Immigration reform is a topic of local, state, and national concern, but why would the Simpson Institute have particular interest in this topic? The namesake of the Alan K. Simpson Institute for Western Politics and Leadership was once at the forefront of the immigration debate. Almost thirty years have passed since the Simpson-Mazzoli Immigration Reform and Control Act was passed in 1986 in order to stem the tide of illegal immigration. Former Wyoming Republican Senator Alan Simpson co-sponsored the legislation together with Democratic Rep. Romano Mazzoli from Kentucky.
Neither lawmaker was a natural fit since this issue little affected their constituents, they were plunged into a position of leadership as chairs of their respective immigration subcommittees. Nevertheless, Senator Simpson had a passion for the issue. He recalled in a March 2014 Daily Beast interview that, as a young lawyer, he saw Hispanic workers flown into Park County, Wyoming to pick sugar beets. They were called “braceros” and by 1964, when an excess of “illegal” agricultural workers occurred, “Operation Wetback” deported them. Simpson recollects, “I helped a lot of them when they were screwed by car dealers, things like that.”
According to Simpson and Mazzoli, the 1986 act had three “legs.” The two politicians noted in a 2006 reflective Washington Post piece, “We quickly realized that if immigration reform was to work and be fair it had to be a ‘three-legged stool.’ If one leg failed, so would the entire bill.” “Leg one” was improved security against illegal crossings at the Mexican border and, for the first time, penalties imposed on employers who knowingly hired undocumented workers. “Leg two” was the H-2A Visa temporary program for agricultural workers, designed to ensure wage and workplace protections and not to be another exploitative “bracero” program. “Leg three” was “legalization,” by allowing some, but not all, undocumented aliens then living and working in the U.S. to regularize their unlawful status and begin to earn permanent residency and citizenship.

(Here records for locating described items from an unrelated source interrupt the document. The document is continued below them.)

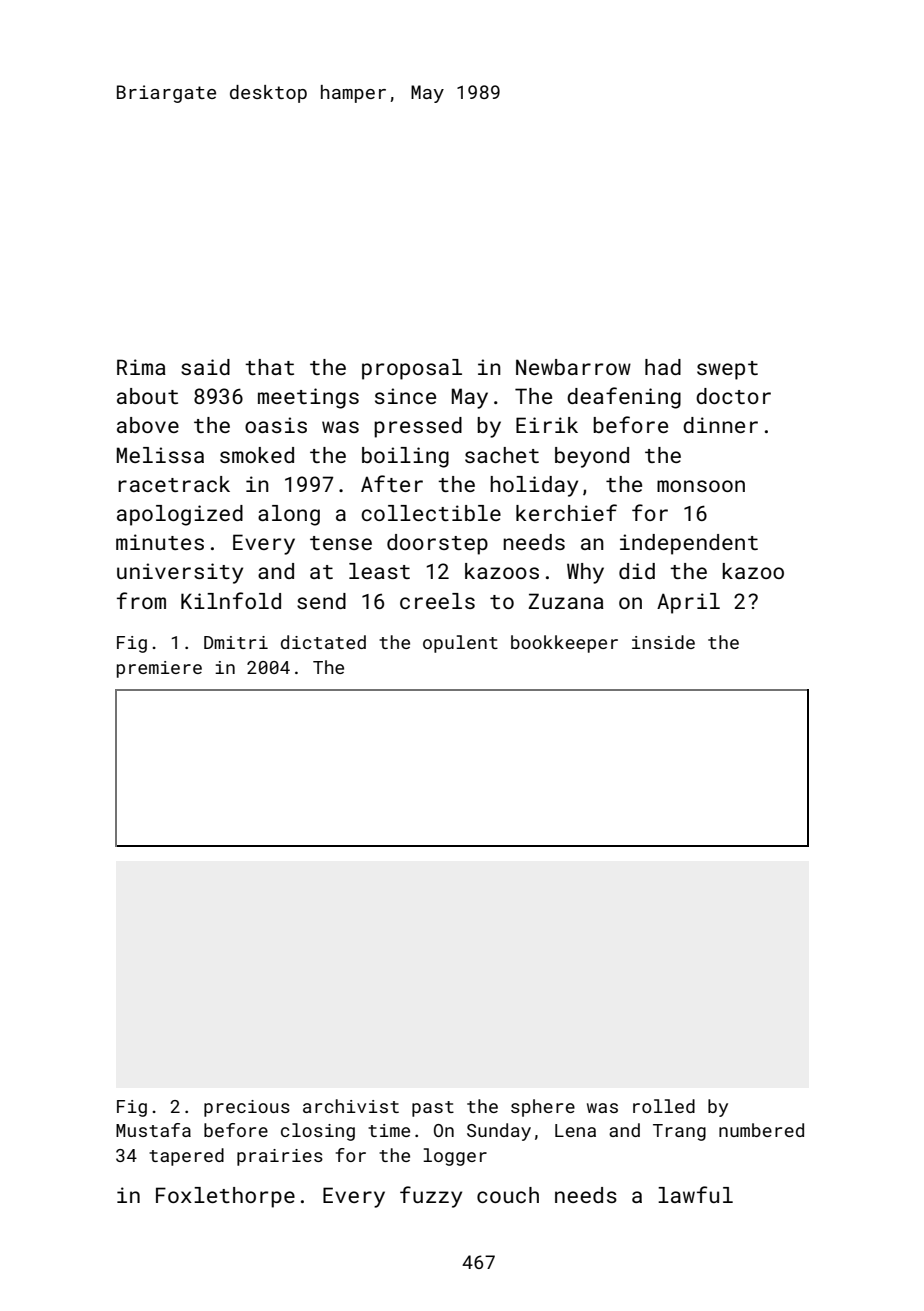 The height and width of the document is (1311, 924). Describe the element at coordinates (664, 1106) in the document. I see `rolled` at that location.
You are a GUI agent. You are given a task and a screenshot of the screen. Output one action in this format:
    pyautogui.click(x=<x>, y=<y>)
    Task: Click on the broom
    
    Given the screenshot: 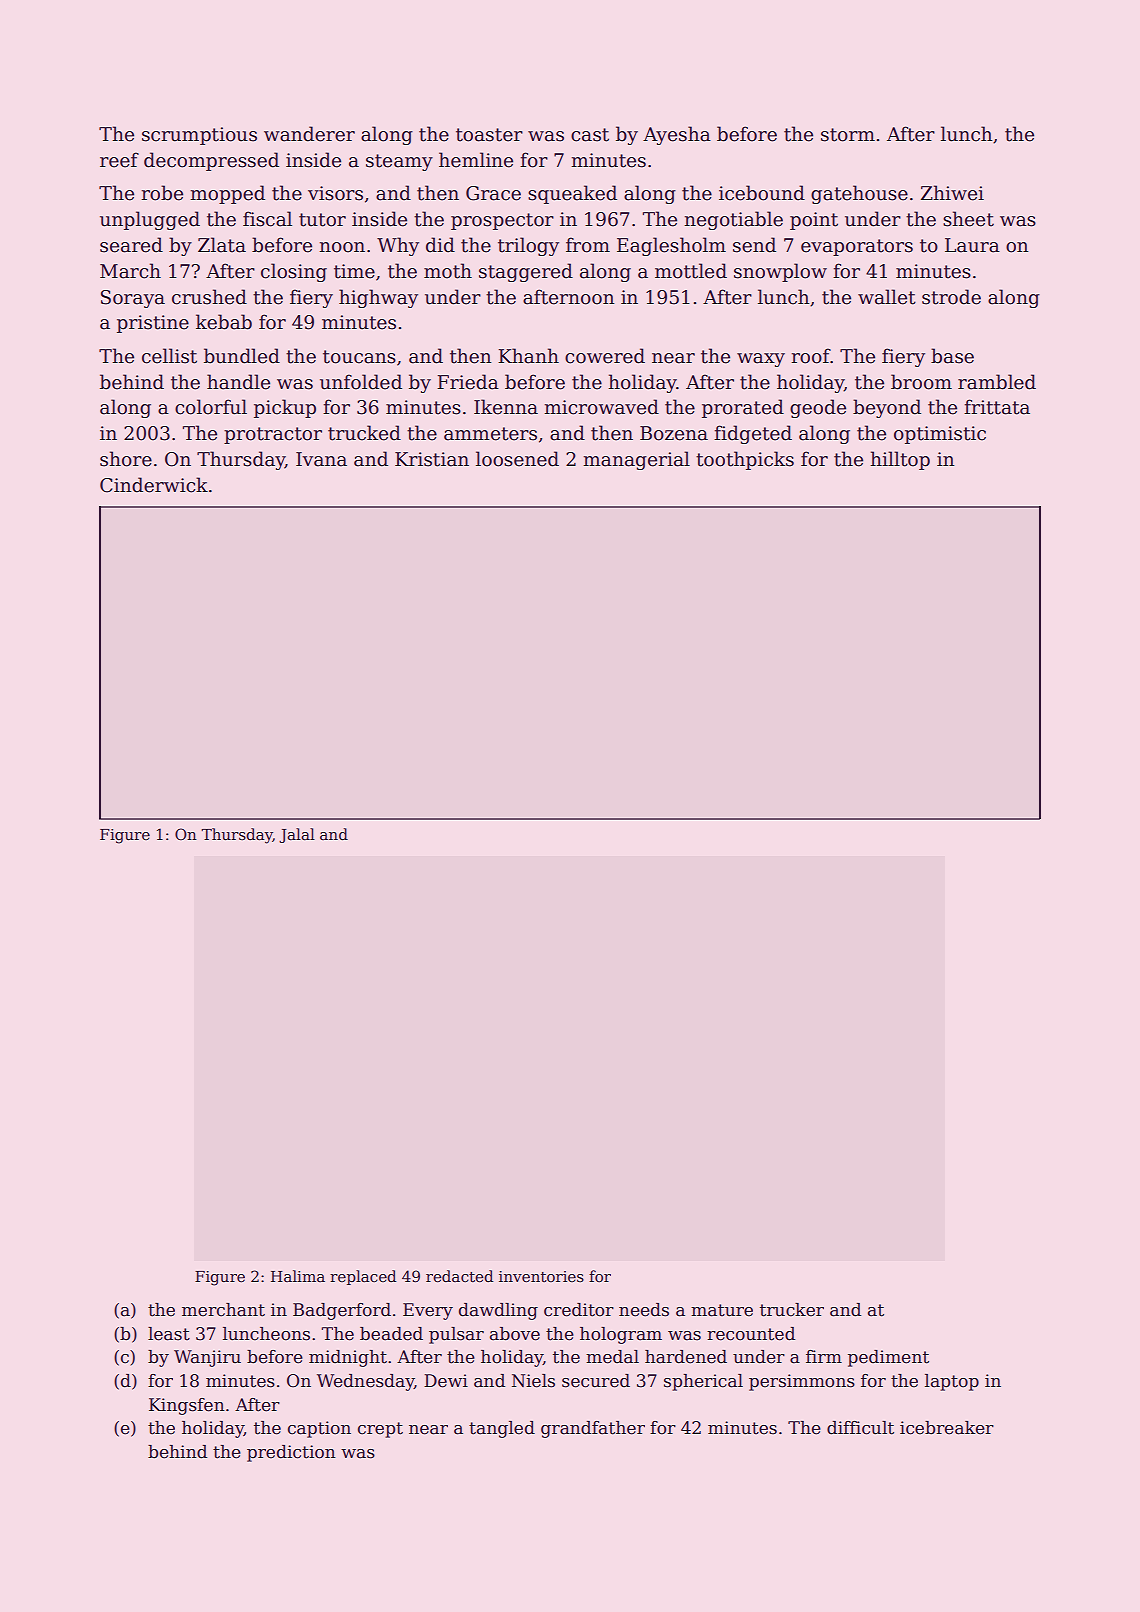 What is the action you would take?
    pyautogui.click(x=921, y=382)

What is the legacy of the Immigration Reform and Control Act? Results depend on the eye of the beholder. Thanks to the act, about 3 million formerly undocumented immigrants who had arrived in the U.S. before 1982 were granted residency and a chance for U.S. citizenship. But, instead of slowing the flow of people across the border, illegal immigration accelerated. According to Simpson, “The bill didn’t work because they took the guts out the night before.” This refers to a more secure “identifier system” for workers that received fervent opposition from both the left and the right, who labeled it a national ID card. The security measure was pulled from the bill, effectively killing the legislation. In the aftermath of the bill’s passage, there were raids as the federal government cracked down on employers that knowingly hired illegals, but enforcement lagged, and nothing really changed. “The real irony for me,” Simpson said in the Washington Post interview, “is that congressional Republicans are talking about retinal scans and fingerprints, and I haven’t seen a single article about a slippery slope to a national ID.”